# RECORDS SUPPLIED:

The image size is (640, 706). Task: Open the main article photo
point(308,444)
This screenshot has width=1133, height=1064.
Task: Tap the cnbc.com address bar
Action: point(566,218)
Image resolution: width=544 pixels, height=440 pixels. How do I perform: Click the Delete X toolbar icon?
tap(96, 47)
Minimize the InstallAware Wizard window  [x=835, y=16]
==
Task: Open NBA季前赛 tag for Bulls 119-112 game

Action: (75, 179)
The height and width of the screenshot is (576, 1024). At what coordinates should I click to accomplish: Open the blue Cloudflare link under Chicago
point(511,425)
---
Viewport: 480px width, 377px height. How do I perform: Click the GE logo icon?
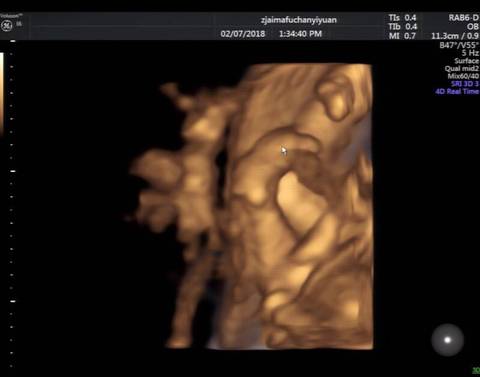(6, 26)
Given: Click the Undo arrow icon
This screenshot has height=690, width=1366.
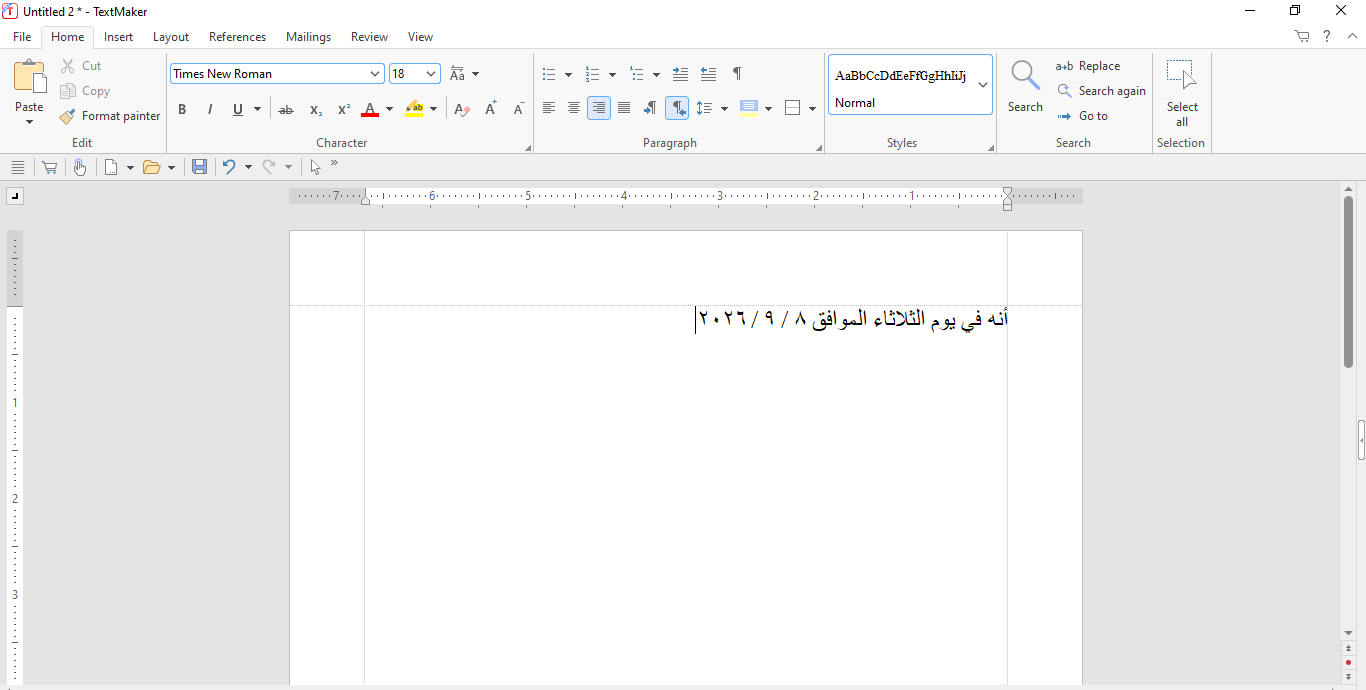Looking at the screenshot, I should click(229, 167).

# YOUR TASK:
Looking at the entries above, can you reproduce exactly the lines from the one that holds "The image size" through the one that holds "Minimize the InstallAware", and only those?

# WRITTEN SOLUTION:
The image size is (640, 706). Task: Open the main article photo
point(308,444)
This screenshot has width=1133, height=1064.
Task: Tap the cnbc.com address bar
Action: point(566,218)
Image resolution: width=544 pixels, height=440 pixels. How do I perform: Click the Delete X toolbar icon?
tap(96, 47)
Minimize the InstallAware Wizard window  [x=835, y=16]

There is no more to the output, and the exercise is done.